Perché le aziende tech assumono sempre più persone affette da autismo

Le persone affette da autismo utilizzano un metodo di ragionamento analitico che, ad esempio, si presta molto bene allo sviluppo di modelli di intelligenza artificiale (Getty)

Una speranza in più per entrare nel mondo del lavoro. Le persone affette da autismo, scrive il Wall Street Journal, sono sempre più richieste da compagnie ad alta specializzazione tecnologica degli Stati Uniti. La loro condizione, infatti, li rende particolarmente adatti a svolgere alcuni compiti in settori chiave, come quello dell’intelligenza artificiale e dei big data.

Profili richiestissimi

Marcia Scheiner, fondatrice e presidente di Integrate Autism Employment Advisors, una non-profit di New York che cerca di mettere in contatto aziende e persone autistiche, crede che queste ultime possano apportare un contributo importante, specialmente in alcuni settori.

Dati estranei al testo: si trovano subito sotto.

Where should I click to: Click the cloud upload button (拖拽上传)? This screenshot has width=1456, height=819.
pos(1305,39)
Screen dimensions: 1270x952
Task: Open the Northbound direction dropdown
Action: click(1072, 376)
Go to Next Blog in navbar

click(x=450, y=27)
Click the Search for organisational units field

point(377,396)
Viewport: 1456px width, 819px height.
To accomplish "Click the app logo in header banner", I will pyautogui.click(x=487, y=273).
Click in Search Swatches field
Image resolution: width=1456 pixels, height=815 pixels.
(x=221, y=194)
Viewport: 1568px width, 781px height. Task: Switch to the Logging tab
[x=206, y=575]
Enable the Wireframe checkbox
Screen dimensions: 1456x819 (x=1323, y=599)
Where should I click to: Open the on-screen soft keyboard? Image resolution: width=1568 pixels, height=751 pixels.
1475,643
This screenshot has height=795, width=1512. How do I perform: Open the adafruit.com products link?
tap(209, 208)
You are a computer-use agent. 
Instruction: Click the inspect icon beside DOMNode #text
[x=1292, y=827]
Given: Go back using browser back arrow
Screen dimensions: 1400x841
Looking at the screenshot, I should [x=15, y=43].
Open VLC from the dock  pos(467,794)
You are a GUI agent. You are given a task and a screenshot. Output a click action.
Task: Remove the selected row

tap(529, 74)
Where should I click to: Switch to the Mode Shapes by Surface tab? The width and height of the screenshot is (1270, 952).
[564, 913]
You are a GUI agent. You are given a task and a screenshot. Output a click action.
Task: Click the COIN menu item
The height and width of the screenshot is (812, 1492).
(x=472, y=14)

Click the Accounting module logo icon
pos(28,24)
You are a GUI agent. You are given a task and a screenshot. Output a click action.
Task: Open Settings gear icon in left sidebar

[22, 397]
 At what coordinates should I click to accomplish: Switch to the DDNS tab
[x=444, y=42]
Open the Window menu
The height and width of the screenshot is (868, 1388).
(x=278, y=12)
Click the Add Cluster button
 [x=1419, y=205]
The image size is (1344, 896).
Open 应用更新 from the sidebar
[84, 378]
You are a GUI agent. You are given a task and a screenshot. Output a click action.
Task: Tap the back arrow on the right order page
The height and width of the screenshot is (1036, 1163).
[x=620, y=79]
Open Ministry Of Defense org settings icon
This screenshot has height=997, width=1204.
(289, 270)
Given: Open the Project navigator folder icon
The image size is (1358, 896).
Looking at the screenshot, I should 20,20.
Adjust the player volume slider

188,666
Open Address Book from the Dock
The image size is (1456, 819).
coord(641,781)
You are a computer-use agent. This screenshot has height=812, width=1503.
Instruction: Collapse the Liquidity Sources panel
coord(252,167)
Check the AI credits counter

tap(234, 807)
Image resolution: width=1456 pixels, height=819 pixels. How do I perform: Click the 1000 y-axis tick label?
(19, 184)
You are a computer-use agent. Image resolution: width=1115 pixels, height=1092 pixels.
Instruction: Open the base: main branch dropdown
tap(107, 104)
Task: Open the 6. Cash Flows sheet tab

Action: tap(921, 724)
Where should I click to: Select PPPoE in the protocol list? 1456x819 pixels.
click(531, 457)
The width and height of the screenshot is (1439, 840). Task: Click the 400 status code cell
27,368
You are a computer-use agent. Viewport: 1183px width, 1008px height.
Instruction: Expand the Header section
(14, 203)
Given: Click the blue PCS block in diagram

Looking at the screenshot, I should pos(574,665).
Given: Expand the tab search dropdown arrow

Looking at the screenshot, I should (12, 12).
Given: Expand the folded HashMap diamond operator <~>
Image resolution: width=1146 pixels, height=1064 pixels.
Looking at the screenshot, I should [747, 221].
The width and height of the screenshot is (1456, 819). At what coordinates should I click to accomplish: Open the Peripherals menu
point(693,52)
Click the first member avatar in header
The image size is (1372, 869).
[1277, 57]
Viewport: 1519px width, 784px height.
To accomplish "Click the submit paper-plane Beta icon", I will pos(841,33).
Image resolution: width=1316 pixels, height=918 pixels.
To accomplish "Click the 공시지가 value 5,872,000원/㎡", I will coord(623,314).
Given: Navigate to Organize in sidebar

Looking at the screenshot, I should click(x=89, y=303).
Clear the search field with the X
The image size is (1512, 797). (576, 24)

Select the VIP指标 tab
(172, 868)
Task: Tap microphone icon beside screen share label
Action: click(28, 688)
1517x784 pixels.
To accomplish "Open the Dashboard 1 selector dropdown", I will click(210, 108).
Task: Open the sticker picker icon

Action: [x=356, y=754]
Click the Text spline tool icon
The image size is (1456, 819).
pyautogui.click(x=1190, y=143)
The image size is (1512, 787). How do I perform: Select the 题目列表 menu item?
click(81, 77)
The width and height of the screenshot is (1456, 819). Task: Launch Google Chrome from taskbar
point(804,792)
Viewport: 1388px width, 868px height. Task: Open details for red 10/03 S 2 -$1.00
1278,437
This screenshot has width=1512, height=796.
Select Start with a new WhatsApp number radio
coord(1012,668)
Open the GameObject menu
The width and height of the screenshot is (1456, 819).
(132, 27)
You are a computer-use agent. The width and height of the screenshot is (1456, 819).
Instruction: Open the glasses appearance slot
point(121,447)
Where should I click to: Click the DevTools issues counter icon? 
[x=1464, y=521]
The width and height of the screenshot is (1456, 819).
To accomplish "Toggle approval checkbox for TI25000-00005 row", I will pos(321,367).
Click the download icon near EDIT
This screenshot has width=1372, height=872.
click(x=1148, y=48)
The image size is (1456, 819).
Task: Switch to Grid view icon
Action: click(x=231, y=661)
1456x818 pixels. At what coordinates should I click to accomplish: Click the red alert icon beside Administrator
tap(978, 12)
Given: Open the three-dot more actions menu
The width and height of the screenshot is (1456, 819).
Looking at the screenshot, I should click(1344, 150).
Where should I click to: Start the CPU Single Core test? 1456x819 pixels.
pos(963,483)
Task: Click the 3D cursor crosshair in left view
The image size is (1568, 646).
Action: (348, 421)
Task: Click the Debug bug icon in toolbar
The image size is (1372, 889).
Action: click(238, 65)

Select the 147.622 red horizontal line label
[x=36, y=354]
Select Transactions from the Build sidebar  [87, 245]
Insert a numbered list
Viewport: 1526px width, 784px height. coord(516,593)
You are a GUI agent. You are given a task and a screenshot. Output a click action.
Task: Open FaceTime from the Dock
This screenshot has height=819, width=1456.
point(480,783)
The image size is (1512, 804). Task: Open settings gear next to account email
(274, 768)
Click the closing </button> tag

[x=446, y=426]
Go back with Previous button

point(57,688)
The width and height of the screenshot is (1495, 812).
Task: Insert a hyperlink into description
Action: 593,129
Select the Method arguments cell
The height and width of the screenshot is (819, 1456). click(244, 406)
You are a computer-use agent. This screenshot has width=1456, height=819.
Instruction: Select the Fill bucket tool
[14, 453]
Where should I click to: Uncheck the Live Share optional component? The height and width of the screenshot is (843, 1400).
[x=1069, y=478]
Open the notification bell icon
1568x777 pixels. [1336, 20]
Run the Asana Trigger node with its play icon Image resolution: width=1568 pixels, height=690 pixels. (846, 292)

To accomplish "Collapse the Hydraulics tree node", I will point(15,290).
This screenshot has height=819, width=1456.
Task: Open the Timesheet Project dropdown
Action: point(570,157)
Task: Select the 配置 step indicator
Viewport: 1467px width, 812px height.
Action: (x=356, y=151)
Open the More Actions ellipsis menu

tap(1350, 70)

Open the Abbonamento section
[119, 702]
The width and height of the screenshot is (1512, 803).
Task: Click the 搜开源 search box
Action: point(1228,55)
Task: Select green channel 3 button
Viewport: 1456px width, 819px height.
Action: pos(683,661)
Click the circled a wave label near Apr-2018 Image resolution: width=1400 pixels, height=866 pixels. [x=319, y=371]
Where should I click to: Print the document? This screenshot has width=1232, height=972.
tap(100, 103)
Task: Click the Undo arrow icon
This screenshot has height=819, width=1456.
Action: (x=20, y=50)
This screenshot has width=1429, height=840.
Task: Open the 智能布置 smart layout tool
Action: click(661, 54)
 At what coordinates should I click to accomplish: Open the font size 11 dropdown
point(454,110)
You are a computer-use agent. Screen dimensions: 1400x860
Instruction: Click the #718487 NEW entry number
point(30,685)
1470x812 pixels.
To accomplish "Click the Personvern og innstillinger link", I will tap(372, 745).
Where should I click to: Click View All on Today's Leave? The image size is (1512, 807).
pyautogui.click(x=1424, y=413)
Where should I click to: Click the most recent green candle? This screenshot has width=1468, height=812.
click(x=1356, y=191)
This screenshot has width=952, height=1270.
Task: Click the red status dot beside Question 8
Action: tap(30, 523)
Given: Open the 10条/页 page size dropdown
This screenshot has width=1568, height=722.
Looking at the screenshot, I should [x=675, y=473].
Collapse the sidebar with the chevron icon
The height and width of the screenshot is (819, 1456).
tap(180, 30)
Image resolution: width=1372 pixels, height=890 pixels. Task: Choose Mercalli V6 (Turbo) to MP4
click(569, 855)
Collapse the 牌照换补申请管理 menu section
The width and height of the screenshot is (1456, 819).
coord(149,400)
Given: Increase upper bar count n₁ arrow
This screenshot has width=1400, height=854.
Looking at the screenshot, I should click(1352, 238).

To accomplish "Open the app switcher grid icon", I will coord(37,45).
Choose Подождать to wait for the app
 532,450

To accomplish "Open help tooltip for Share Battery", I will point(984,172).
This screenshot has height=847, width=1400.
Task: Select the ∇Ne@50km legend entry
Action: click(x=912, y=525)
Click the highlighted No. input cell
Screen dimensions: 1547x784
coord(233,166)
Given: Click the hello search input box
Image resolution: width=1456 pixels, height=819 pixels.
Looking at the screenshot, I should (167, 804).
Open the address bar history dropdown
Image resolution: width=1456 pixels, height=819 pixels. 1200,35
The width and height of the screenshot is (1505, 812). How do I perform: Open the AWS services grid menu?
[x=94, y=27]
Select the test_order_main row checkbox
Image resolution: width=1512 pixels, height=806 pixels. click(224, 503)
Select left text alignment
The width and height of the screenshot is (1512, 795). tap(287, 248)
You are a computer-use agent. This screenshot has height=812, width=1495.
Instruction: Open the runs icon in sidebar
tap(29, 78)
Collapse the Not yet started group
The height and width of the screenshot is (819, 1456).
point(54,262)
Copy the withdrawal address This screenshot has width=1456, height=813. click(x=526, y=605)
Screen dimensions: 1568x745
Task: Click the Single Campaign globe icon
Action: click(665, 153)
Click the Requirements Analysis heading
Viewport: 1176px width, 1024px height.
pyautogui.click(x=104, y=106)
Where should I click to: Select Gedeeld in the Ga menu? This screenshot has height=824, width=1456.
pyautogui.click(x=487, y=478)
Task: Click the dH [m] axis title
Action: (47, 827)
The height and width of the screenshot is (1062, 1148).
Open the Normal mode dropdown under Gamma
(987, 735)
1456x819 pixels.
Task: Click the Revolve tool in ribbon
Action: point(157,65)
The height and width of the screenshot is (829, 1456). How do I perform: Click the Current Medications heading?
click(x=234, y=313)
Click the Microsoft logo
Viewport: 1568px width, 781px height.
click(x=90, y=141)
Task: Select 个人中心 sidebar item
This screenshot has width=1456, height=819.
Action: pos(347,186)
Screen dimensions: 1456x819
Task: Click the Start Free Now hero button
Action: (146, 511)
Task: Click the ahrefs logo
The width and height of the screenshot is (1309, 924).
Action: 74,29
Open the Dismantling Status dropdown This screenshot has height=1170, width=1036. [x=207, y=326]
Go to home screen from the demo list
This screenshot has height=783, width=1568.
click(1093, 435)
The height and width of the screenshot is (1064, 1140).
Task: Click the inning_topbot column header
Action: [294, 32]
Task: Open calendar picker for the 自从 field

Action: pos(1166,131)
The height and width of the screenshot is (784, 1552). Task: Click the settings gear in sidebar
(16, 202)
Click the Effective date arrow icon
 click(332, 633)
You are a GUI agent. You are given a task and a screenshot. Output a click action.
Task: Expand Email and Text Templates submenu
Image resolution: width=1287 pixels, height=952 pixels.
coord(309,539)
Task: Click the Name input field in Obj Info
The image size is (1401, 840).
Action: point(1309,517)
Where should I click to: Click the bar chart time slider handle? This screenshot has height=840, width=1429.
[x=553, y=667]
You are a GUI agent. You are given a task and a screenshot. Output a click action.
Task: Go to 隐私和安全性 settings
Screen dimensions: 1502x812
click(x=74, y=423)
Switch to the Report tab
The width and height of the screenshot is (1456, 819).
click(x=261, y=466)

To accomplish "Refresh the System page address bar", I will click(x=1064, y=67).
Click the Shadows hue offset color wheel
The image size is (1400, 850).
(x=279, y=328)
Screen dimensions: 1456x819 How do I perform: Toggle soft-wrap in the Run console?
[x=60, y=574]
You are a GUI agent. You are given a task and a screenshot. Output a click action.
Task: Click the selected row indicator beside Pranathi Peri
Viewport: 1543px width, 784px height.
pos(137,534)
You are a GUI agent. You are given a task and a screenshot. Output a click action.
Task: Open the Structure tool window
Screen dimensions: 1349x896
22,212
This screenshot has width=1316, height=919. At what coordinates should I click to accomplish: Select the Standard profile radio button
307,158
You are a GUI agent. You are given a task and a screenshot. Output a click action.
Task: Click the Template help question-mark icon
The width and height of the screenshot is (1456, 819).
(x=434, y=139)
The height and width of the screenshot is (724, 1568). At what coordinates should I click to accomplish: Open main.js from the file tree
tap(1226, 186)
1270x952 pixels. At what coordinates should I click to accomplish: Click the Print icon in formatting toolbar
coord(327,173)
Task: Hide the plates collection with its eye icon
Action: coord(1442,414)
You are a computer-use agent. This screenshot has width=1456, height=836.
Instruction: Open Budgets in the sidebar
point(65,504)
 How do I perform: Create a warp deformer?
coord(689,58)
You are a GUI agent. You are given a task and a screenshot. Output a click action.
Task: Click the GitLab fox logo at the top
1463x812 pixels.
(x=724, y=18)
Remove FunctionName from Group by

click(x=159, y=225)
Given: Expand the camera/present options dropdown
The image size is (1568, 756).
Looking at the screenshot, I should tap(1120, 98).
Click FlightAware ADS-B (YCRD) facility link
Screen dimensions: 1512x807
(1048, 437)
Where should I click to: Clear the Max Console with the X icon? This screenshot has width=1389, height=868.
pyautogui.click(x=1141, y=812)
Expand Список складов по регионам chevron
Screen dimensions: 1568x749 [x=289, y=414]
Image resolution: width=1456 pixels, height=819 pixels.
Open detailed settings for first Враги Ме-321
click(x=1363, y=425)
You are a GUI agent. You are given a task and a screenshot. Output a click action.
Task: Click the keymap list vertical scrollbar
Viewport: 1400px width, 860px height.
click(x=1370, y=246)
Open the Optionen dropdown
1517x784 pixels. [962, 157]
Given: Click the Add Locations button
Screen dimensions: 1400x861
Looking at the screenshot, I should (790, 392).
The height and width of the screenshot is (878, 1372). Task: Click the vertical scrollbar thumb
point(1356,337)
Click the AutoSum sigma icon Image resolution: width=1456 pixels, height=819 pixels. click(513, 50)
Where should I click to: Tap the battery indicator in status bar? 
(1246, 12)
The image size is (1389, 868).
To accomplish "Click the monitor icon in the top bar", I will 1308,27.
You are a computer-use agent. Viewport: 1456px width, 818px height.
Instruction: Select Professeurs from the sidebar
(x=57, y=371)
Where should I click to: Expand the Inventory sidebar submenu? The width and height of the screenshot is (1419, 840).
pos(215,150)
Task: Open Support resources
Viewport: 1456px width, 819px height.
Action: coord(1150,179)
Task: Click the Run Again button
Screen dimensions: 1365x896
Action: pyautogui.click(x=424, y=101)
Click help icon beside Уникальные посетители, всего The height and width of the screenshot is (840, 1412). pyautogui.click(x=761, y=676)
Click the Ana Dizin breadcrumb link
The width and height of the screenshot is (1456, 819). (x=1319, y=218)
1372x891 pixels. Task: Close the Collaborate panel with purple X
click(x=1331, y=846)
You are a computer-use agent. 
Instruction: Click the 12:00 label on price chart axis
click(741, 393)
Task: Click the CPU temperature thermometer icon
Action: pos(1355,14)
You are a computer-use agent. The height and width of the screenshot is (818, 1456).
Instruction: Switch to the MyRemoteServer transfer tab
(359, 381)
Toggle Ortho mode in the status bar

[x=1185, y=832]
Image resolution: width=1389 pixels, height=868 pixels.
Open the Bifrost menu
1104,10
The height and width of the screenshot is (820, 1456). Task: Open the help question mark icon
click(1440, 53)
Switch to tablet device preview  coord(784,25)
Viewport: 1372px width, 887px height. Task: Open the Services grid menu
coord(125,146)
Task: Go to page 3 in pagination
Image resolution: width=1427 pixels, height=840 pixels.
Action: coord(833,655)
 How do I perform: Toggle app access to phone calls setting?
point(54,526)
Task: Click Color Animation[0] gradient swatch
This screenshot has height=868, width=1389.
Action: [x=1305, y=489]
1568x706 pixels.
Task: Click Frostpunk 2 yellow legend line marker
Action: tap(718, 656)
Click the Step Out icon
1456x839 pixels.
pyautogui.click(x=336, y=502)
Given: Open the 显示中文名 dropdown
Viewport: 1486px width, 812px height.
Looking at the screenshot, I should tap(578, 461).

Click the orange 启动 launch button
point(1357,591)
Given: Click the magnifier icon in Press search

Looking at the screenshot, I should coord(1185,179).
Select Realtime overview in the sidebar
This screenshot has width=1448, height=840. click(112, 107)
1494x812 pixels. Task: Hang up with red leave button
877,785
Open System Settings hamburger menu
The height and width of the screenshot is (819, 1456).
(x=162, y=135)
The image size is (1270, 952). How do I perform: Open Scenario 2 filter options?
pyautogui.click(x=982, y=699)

Sulla stessa lunghezza d’onda, secondo il Wall Street Journal, anche i datori di lavoro.

Il ragionamento analitico

Le persone affette da autismo utilizzano un metodo di ragionamento analitico che, ad esempio, si presta molto bene allo sviluppo di modelli di intelligenza artificiale. Alcune persone riescono a rimanere concentrate per diverse ore, senza stancarsi e riescono a svolgere compiti ripetitivi senza perdere l’interesse per quello a cui si stanno dedicando. Possono, quindi, rivelarsi molto utili in dinamiche che implicano il tag foto e video per costruire database per gli algoritmi.

Storie di successo

L’assunzione si una persona affetta da autismo si è rivelata una scommessa vinta. Sempre secondo quanto riportato dal Wall Street Journal, nello staff di Ernst e Young, ci sono 80 persone affette da autismo. Otto di queste hanno contribuito attivamente a costruire reti neurali grazie alle quali è possibile capire, in poco tempo, se un cliente può beneficiare di deduzioni fiscali, e a realizzare un algoritmo per automatizzare la creazione di contratti di consulenza per il gruppo.